(150f) Effects of Surfactant HLB Values and Charges on the Phase Transition Behavior of Thermoresponsive Polysaccharides
AIChE Annual Meeting
2023
2023 AIChE Annual Meeting
Materials Engineering and Sciences Division
Poster Session: Materials Engineering & Sciences (08B - Biomaterials)
Tuesday, November 7, 2023 - 3:30pm to 5:00pm
Understanding how different types of surfactants interact with thermoresponsive polymers is critical to regulate phase transition temperatures and control polymer aggregation behavior, offering opportunities in generating microparticles for drug delivery applications. Here we developed a novel class of synthetic thermoresponsive polysaccharides through chemically converting hydrophilic polymer backbone to hydrophobic derivatives. These thermoresponsive materials exhibit robust and reversible phase transition and tunable lower critical solution temperatures. We evaluated the impacts of different surfactants including anionic sodium dodecyl sulfate (SDS), nonionic pluronic, cationic hexadecyltrimethylammonium bromide (CTAB), and zwitterionic 3-[(3-cholamidopropyl) dimethylammonio]-1-propanesulfonate (CHAPS) on the phase transition of non-charged polysaccharides.

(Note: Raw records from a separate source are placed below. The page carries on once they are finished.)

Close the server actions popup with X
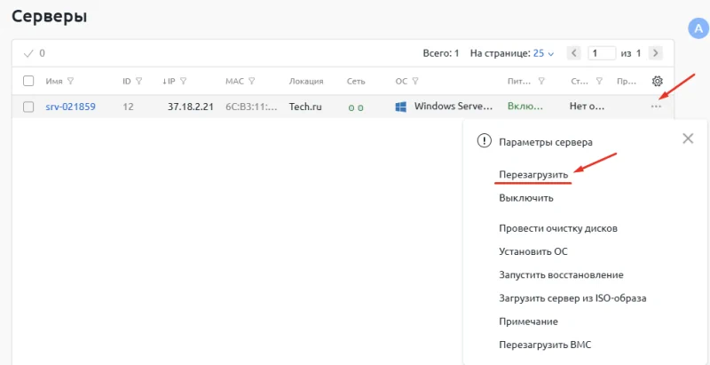Viewport: 710px width, 365px height. pos(688,139)
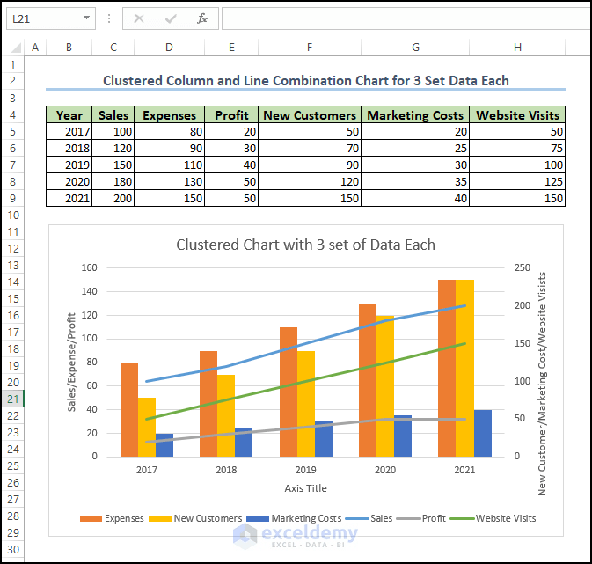Screen dimensions: 592x564
Task: Click the orange Expenses legend marker
Action: point(91,518)
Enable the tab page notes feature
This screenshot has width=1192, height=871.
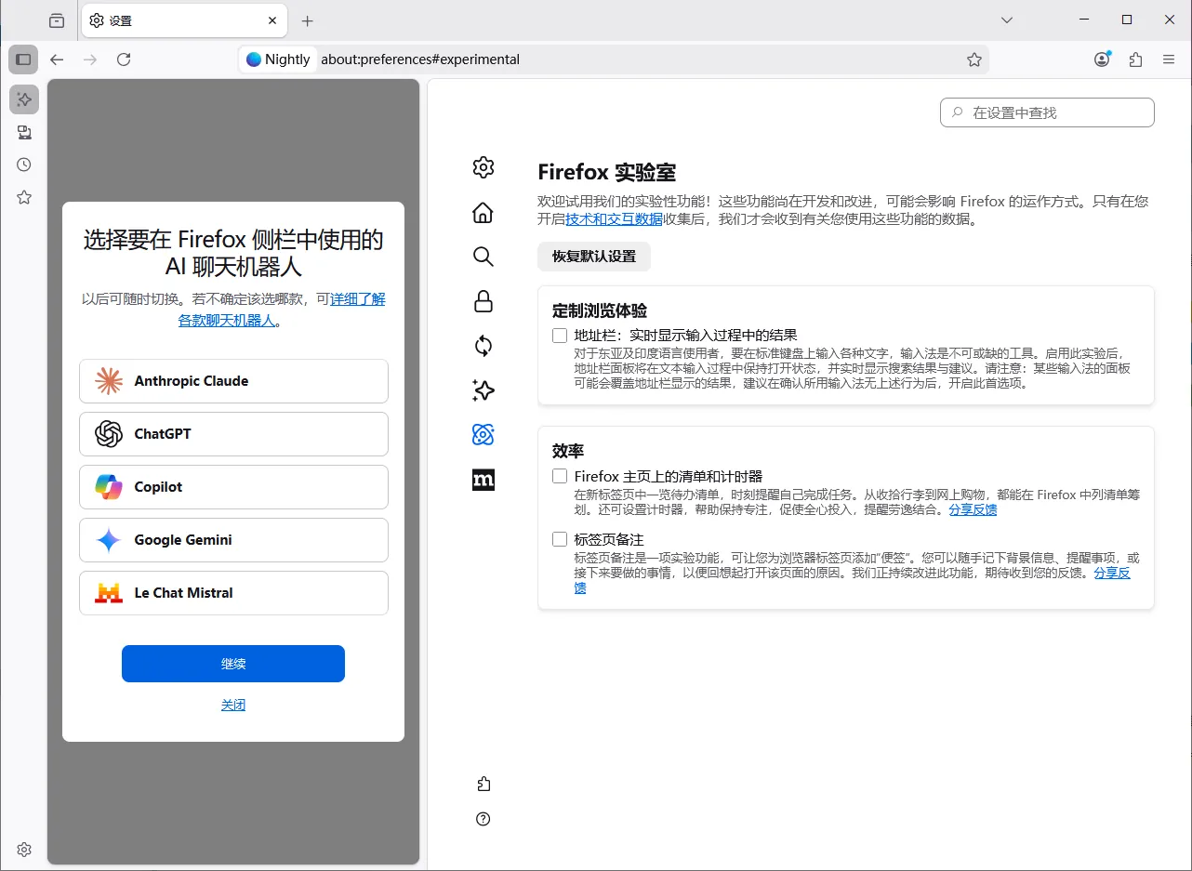559,539
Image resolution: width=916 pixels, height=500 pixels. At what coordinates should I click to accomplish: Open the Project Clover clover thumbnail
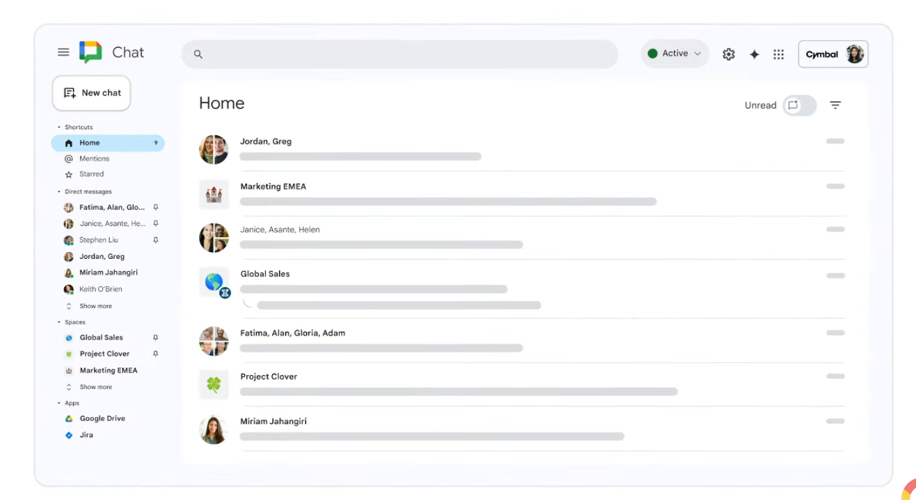click(x=213, y=384)
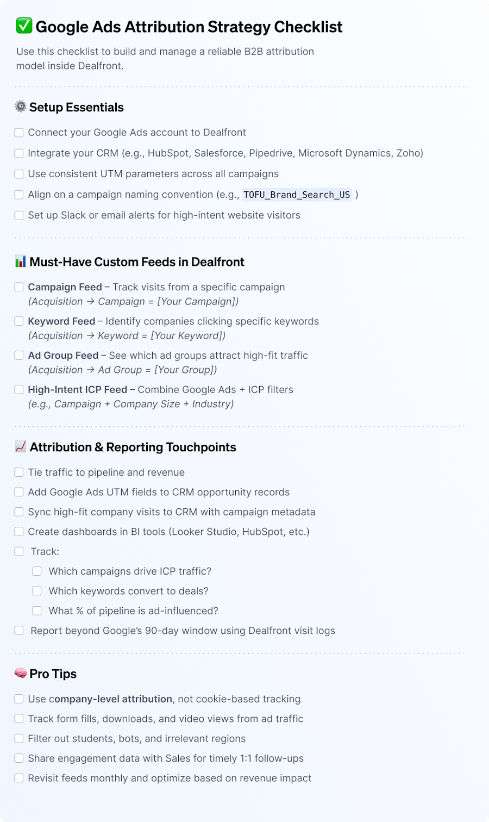
Task: Check Filter out students, bots, and irrelevant regions
Action: tap(18, 738)
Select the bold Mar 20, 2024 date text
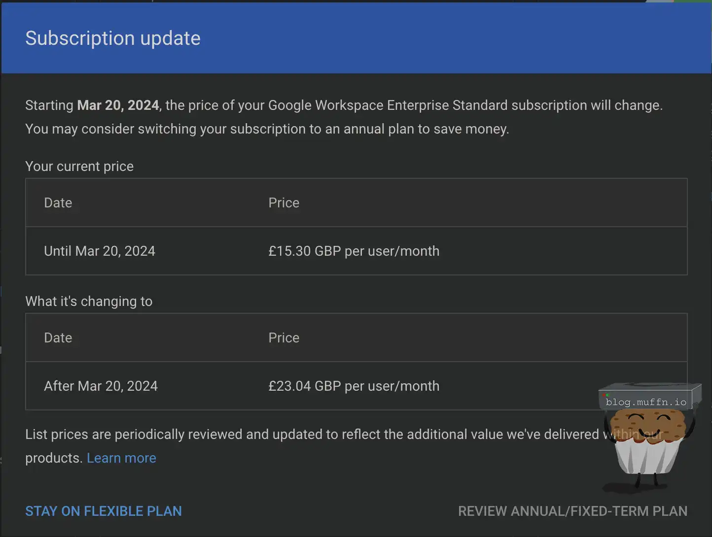This screenshot has height=537, width=712. [x=118, y=105]
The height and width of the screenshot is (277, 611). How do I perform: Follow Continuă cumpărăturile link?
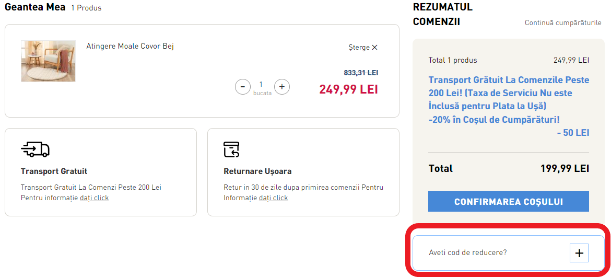[x=563, y=23]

We discovered that the temperature-triggered hydrophobic interactions and phase transition behaviors are controlled by surfactant charge density, hydrophilicâlipophilic balance (HLB) values and critical micelle concentrations (CMC). Surfactants with higher HLB values dramatically disrupt phase separation above their CMC concentrations. Non-ionic pluronic F127 surfactant effectively eliminates phase transitions across a wide range of dextran molecular weights and concentrations even below surfactant CMC concentration. These findings will expand the selection of appropriate surfactants to regulate the polymer/polymer or polymer/solvent interactions to modulate phase-separation and fabricate microstructured biomaterials for cancer drug delivery.